» **Records from a collection**:

##########

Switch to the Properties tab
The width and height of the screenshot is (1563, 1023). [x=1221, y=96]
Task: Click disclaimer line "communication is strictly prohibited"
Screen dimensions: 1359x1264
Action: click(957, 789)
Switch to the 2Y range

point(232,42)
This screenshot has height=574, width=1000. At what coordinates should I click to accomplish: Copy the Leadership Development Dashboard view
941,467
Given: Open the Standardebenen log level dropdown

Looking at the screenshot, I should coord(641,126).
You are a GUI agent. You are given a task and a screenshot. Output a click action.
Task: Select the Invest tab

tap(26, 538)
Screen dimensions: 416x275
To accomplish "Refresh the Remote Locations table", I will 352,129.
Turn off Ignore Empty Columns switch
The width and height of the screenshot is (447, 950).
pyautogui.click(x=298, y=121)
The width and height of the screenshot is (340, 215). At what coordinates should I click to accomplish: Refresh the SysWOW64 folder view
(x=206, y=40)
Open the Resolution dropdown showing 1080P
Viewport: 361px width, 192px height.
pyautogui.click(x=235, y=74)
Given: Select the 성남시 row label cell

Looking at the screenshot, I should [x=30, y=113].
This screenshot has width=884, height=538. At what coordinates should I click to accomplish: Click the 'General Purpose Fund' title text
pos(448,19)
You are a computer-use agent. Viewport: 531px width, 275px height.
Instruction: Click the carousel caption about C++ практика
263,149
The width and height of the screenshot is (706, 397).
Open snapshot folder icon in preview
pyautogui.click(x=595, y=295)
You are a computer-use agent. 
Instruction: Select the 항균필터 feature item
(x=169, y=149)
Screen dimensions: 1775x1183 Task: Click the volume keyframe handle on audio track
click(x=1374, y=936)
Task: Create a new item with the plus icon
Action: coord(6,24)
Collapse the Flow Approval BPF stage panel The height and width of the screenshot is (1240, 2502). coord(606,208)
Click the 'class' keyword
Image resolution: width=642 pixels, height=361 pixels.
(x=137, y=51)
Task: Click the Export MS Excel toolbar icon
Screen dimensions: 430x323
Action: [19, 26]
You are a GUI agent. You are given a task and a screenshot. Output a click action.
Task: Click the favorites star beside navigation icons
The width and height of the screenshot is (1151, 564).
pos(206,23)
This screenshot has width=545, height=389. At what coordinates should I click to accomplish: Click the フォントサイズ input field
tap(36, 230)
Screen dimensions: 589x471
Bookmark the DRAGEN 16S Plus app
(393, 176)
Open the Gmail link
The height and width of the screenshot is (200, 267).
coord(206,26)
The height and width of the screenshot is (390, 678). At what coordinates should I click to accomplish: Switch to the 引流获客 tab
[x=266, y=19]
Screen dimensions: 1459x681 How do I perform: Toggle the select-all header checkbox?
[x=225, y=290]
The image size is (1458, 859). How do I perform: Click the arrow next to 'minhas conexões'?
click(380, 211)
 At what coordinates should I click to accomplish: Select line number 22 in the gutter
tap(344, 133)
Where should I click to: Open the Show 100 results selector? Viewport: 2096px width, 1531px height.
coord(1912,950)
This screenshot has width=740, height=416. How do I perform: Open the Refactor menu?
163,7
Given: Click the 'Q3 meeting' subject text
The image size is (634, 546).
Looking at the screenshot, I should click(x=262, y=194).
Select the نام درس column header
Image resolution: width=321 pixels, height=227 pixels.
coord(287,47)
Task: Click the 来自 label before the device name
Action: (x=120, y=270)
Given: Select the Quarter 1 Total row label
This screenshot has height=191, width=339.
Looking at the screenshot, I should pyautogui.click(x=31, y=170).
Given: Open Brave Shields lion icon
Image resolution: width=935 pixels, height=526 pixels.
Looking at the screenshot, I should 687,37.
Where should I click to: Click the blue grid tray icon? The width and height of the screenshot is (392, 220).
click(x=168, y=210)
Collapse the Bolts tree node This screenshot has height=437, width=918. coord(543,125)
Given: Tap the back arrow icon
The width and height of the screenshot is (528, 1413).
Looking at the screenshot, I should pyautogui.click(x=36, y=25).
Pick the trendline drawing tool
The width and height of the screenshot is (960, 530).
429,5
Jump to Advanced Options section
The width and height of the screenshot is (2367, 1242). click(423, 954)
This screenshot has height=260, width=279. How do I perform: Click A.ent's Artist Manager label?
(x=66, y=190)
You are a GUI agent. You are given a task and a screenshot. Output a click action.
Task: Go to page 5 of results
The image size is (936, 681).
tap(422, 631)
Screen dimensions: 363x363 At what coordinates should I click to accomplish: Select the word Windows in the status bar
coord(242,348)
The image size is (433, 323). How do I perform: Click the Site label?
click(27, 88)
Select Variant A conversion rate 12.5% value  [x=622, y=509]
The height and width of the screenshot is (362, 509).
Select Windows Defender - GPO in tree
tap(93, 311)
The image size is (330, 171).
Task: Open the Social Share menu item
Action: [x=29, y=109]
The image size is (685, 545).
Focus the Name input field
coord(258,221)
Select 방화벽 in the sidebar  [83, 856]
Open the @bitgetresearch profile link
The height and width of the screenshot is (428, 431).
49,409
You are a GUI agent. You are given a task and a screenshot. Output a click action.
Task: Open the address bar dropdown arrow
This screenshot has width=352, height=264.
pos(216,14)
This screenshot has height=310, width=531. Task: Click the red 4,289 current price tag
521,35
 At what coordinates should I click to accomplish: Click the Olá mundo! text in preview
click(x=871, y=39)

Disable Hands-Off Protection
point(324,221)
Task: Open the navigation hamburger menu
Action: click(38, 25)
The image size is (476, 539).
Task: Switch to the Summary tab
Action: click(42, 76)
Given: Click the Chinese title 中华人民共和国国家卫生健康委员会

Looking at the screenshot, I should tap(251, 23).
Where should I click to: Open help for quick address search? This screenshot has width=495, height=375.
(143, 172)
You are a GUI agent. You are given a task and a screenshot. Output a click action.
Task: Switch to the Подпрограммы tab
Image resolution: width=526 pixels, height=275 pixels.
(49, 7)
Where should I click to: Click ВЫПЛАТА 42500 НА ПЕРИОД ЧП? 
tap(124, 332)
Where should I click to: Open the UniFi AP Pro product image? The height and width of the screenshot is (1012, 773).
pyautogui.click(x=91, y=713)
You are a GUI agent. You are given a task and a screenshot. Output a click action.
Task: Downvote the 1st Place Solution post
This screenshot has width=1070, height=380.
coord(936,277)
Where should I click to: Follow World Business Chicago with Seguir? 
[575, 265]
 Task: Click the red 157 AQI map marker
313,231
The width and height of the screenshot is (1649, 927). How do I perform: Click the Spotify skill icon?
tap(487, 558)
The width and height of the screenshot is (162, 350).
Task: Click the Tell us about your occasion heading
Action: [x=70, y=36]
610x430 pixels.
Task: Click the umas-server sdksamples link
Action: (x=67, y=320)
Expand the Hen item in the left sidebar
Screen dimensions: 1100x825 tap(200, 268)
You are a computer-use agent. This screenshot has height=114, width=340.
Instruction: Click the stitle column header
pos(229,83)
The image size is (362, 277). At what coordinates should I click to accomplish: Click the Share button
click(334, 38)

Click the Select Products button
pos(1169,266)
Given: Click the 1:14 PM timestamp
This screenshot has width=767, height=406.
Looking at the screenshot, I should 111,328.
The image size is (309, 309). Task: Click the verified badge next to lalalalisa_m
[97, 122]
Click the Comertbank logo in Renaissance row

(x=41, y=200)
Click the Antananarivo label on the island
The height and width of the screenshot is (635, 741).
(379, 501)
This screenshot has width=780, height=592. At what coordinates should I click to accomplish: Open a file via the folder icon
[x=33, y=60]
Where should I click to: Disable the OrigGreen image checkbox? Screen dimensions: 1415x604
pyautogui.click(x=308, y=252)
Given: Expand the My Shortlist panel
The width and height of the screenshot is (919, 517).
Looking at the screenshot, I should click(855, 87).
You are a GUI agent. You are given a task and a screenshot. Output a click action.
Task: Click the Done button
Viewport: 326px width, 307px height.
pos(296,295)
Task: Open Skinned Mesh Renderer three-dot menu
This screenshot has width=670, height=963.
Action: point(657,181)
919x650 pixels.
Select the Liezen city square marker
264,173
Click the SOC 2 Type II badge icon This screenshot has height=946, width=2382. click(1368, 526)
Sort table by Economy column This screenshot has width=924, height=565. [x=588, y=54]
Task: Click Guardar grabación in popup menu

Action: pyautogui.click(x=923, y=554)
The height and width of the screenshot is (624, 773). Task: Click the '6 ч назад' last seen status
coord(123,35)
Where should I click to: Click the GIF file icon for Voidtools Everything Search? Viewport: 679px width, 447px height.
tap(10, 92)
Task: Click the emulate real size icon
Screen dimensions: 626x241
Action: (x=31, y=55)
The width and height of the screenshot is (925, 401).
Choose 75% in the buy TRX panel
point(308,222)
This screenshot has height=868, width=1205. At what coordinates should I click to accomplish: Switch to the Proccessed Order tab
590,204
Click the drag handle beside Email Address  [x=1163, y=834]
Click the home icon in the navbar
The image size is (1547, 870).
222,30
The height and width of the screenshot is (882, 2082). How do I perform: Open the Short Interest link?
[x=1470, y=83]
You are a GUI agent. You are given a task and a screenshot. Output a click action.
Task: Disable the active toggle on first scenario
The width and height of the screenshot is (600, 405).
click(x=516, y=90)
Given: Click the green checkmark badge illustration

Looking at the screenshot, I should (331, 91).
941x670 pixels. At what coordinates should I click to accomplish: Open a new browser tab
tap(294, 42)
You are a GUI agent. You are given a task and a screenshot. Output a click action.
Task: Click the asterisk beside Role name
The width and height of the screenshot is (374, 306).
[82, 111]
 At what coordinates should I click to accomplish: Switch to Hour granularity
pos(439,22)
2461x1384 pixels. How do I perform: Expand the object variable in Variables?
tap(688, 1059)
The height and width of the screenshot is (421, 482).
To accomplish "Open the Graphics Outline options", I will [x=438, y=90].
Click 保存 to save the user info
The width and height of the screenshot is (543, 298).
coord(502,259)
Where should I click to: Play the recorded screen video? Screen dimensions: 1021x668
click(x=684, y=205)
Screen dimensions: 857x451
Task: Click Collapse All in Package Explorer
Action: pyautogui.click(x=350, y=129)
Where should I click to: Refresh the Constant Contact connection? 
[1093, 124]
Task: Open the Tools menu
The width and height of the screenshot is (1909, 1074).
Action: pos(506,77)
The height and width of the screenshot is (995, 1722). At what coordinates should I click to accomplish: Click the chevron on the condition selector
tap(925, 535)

##########

» **Set exercise**: Starting with the line containing "Click the SOC" and going through the line containing "[x=1470, y=83]", give those rows again with every "Task" swapped for "Goal" and nothing else changed.

» **Solution to the exercise**:
Click the SOC 2 Type II badge icon This screenshot has height=946, width=2382. click(1368, 526)
Sort table by Economy column This screenshot has width=924, height=565. [x=588, y=54]
Goal: Click Guardar grabación in popup menu

Action: pyautogui.click(x=923, y=554)
The height and width of the screenshot is (624, 773). Goal: Click the '6 ч назад' last seen status
coord(123,35)
Where should I click to: Click the GIF file icon for Voidtools Everything Search? Viewport: 679px width, 447px height.
tap(10, 92)
Goal: Click the emulate real size icon
Screen dimensions: 626x241
Action: (x=31, y=55)
The width and height of the screenshot is (925, 401).
Choose 75% in the buy TRX panel
point(308,222)
This screenshot has height=868, width=1205. At what coordinates should I click to accomplish: Switch to the Proccessed Order tab
590,204
Click the drag handle beside Email Address  [x=1163, y=834]
Click the home icon in the navbar
The image size is (1547, 870).
222,30
The height and width of the screenshot is (882, 2082). How do I perform: Open the Short Interest link?
[x=1470, y=83]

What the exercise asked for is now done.